Tanggal 28 Januari 2021,
Abdi Satria mengirim pesan melalui jaringan pribadi WhatsApp (WA) kepada saya.
Waktu itu, Persatuan Wartawan Indonesia (PWI) Sulsel sedang melaksanakan
konferensi untuk pemilihan ketua dan pengurus baru.
(Assalamualaikum, apa
kabar komandan? Siapa terpilih ketua PWI sulsel?)
(Wa’alaikummussalam ww,,
Hari Ahad, 31 Januari 2021, konferensi dan pemilihan)
-
maksud saya, konferensi dilaksanakan masih
tiga hari lagi ke depan
(Ok. Tks infonya. Semoga
PWI sulsel semakin baik)
(Iye’, amin…)
(Kartu ku sdh lama mi
mati. Jadi tidak punya hak suara. Cukup mendoakan saja)
-
disertai emoji doa dan pipi merah
(He..he..he.. dimanakai’
ini)
(Di makassar ji)
(Jalan-jalanki ke PWI,
hari-hari ini selalu rame, selalu makan siang bersama, kopi dan teh juga selalu
tersedia, he..he..he…)
(Ok. Insya Allah. Para
senior semua)
-
disertai emoji doa, pipi merah, dan jempol
Saya kemudian mengajaknya
masuk ke grup WA, “WARTAWAN Sulsel” yang dibuat oleh wartawan senior Usdar
Nawawi (pendiri Bugispos.com), dan ketika itulah ia mengirimkan curriculum
vitae-nya.
Abdi Satria mengatakan
dirinya sudah menjadi Anggota Biasa PWI sejak 1997 di PWI Jaya. Ia mengatakan ketika
pulang ke Makassar, ia menjadi anggota PWI pada tahun 2006.
“Setelah itu mati kartu,”
kata Abdi.
Saya dan Abdi Satria
kemudian sering saling mengirim link berita lewat WA. Abdi mengirim link berita
dari web nusakini.com dan bola.com.
Pada Hari Pers Nasional,
09 Februari 2021, Abdi menulis: “Media jurnalistik terus berkembang. Saya
termasuk yang sudah ketinggalan apalagi tidak ikut UKW.”
Pada 21 Desember 2021,
saya kirimkan rilis berita berjudul, “Sebelum Menulis Feature, Yakinkan Diri
Bahwa Tulisan Anda Menarik”, dan Abdi langsung memuatnya di Nusakini.com.
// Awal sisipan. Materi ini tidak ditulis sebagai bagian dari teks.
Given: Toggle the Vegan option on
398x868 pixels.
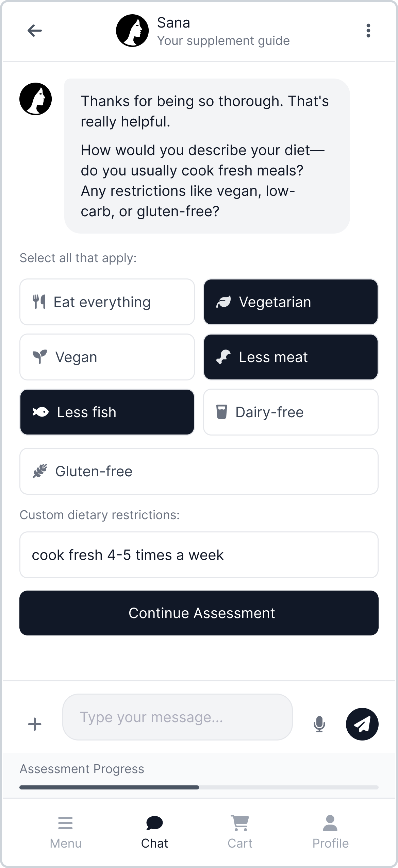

Setelah itu, ia menulis: “perlu
belajar nulis feature sama bos ini”, kemudian dia menambahkan emoji tertawa.
“Justru Pak Abdi ini
gurunya Feature Olahraga,” balas saya.
Tanggal 08 Januari 2022,
Abdi menulis: “kapan2 ketemuan.”
“Iye’, ngopi dan
ngobrol-ngobrol,” balas saya seraya mengirim emoji secangkir kopi.
“Bagus di atas tanggal
20-an,” kata Abdi.
“Iye’, yg penting hindari
hari Senin dan Kamis, he..he..he..,” balas saya.
“sip,” balas Abdi.
Sayangnya, hingga di
akhir hidupnya, kami tidak sempat “ketemuan”. Saya baru menemuinya setelah
beliau meninggal dunia. Abdi Satria meninggal dunia pada Jumat malam 22 Juli
2022, dan saya melayat ke rumah duka di Kompleks Perumahan Dosen Unhas, Jalan
Sunu, Makassar, Sabtu, 23 Juli 2022.
Cinta
PWI dan Rendah Hati
Saya kemudian mengambil
kesimpulan bahwa sebagai wartawan, Abdi Satria sangat cinta kepada organisasi
wartawan PWI. Buktinya, ia sudah lama menjadi Anggota PWI, dan ketika masa
berlaku keanggotaannya berakhir, ia masih ingin memperpanjangnya, tapi saya
tidak tahu apakah ia sempat memperpanjangnya atau tidak.
Saya juga menarik
kesimpulan bahwa Abdi Satria adalah orang yang rendah hati. Buktinya, ia sudah
melanglang buana meliput event olahraga internasional, dan menulis karya
jurnalistik dalam bentuk reportase dan feature, tapi ia masih tetap mengaku
ingin belajar menulis feature kepada saya dengan mengatakan, “perlu belajar
nulis feature sama bos ini.” Saya tahu ia bercanda, tapi candaan tersebut tetap
menunjukkan kerendahan hatinya.
Kerendahan hatinya juga
ia tunjukkan dengan mengatakan, “Media jurnalistik terus berkembang. Saya
termasuk yang sudah ketinggalan apalagi tidak ikut UKW”. Pesan itu ia kirim
kepada saya tepat pada Hari Pers Nasional (HPN) 09 Februari 2021.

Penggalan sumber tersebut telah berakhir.